* Excerpted data
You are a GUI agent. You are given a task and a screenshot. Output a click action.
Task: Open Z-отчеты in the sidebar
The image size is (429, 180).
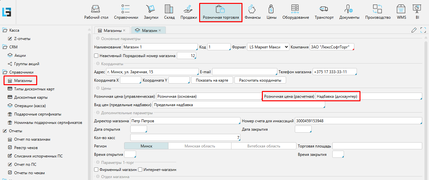coord(22,39)
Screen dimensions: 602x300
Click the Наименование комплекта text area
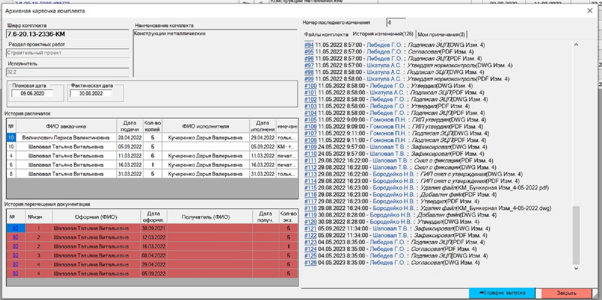tap(215, 53)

* Your objective
Could the lines from the one with "The image size is (429, 180)." through the last line of the material above be written out exactly, both included, with pictures left out?

* Exercise result
The image size is (429, 180).
coord(22,39)
Screen dimensions: 602x300
Click the Наименование комплекта text area
tap(215, 53)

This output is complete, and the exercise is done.